Extrait fourni:
Dimanche 2 Septembre 2018


La pub digitale bouscule la pertinence de la notion d'audience, par Fred Bouchar (MM)

« Je n’accorde pas de crédibilité à ces chiffres du CIM. Dans le panel de l’étude, il y a une sous représentativité flagrante des actifs sur Bruxelles (…). Il y en aurait un tiers de moins ! Ce n’est pas crédible. » Dixit Jean-Paul Philippot dans L’Echo le 30 août, parlant de la nouvelle étude RAM. Il y a quelques années, assurément, ce genre de déclaration aurait suscité moult réactions dans le marché... Les plus anciens parmi nos lecteurs se souviendront des empoignades homériques entre la Var, RMB et IP au commencement de l'étude Radio du CIM. Mais là, pour le coup, rien, nada. La petite phrase du patron de la RTBF n'a pas fait de vague. Est-ce un signe des temps ?
 
Certes, Jean-Paul Philippot faisait référence au récent changement de méthodologie de l’étude radio, et pas à l’étude en soi, ni au CIM en tant que tel. Tout le monde s'accorde à dire que les changements de méthodo ne sont pas neutres (voir notamment les analyses de Space ici et ). Et aucune personne censée n’oserait remettre en cause l’existence de la tripartite. Quoique.

Consigne:
Ces trois affirmations s'accordent-elles avec l'extrait sur la mesure d'audience ? Répondez à chacune par oui ou non, avec les mots décisifs de l'extrait cités tels quels : (a) Jean-Paul Philippot s'est exprimé dans L'Echo le 30 août ; (b) sa déclaration a suscité de nombreuses réactions dans le marché ; (c) il mettait en cause le CIM en tant que tel.

Données étudiées:
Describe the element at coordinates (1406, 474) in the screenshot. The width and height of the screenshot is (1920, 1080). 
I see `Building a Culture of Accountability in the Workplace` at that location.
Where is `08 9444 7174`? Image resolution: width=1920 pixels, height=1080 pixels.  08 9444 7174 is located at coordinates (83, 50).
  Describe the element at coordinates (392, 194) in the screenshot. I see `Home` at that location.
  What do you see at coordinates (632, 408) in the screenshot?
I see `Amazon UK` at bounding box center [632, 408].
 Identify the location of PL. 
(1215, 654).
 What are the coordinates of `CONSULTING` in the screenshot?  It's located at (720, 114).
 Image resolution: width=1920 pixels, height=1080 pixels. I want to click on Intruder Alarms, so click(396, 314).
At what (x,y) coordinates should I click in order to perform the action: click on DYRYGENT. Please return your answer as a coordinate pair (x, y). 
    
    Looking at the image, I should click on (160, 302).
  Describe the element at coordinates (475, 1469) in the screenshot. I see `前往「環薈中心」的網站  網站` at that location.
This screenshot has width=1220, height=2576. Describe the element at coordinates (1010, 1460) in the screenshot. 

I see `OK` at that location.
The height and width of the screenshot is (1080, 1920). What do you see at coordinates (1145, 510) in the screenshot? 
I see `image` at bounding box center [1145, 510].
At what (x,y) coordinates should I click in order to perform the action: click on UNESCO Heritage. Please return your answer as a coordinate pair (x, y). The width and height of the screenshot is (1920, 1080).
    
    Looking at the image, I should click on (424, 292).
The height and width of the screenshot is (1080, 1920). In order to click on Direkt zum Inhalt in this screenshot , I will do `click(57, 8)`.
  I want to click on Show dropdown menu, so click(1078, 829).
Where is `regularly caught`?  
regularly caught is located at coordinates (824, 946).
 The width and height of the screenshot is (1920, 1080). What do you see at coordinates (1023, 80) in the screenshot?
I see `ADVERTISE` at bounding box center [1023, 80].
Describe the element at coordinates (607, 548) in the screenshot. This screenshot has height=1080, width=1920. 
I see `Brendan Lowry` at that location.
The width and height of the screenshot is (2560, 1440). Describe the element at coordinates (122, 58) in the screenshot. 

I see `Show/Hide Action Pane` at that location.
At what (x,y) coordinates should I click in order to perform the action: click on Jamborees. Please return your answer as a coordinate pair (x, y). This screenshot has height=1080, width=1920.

Corrigé:
(a) Oui : « Dixit Jean-Paul Philippot dans L’Echo le 30 août ».
(b) Non : « La petite phrase du patron de la RTBF n'a pas fait de vague. »
(c) Non : « Jean-Paul Philippot faisait référence au récent changement de méthodologie de l’étude radio, et pas à l’étude en soi, ni au CIM en tant que tel. »